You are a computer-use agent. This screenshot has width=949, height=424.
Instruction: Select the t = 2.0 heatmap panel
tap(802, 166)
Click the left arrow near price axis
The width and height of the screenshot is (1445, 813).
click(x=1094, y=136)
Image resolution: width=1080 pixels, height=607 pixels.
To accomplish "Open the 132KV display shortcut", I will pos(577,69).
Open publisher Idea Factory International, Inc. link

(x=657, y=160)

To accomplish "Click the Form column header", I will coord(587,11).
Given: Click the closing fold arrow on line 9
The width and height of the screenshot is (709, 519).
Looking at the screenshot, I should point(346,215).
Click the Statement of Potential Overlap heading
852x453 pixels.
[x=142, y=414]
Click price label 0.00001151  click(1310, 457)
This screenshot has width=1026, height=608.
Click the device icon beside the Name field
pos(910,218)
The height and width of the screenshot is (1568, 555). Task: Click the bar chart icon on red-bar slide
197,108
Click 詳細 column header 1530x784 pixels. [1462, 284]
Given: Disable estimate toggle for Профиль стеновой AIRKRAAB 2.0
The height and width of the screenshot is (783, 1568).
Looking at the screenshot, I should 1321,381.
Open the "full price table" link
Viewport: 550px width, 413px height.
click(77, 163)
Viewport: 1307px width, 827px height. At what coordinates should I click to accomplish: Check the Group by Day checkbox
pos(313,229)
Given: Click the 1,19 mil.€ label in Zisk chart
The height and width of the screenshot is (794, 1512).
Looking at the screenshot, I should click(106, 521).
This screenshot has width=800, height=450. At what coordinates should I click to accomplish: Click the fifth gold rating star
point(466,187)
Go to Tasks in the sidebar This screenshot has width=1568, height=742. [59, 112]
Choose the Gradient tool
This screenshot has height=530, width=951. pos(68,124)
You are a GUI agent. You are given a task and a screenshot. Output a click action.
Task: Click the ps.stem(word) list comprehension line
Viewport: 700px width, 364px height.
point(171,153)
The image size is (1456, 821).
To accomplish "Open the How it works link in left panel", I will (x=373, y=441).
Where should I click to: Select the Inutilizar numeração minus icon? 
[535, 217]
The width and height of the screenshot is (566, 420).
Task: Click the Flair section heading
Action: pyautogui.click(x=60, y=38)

_ _ _ _ _

#### Task statement
An exact repeat of the lines from the one containing "Viewport: 700px width, 364px height." through the final line of the entries is the whole answer.

#### Task output
Viewport: 700px width, 364px height.
point(171,153)
The image size is (1456, 821).
To accomplish "Open the How it works link in left panel", I will (x=373, y=441).
Where should I click to: Select the Inutilizar numeração minus icon? 
[535, 217]
The width and height of the screenshot is (566, 420).
Task: Click the Flair section heading
Action: pyautogui.click(x=60, y=38)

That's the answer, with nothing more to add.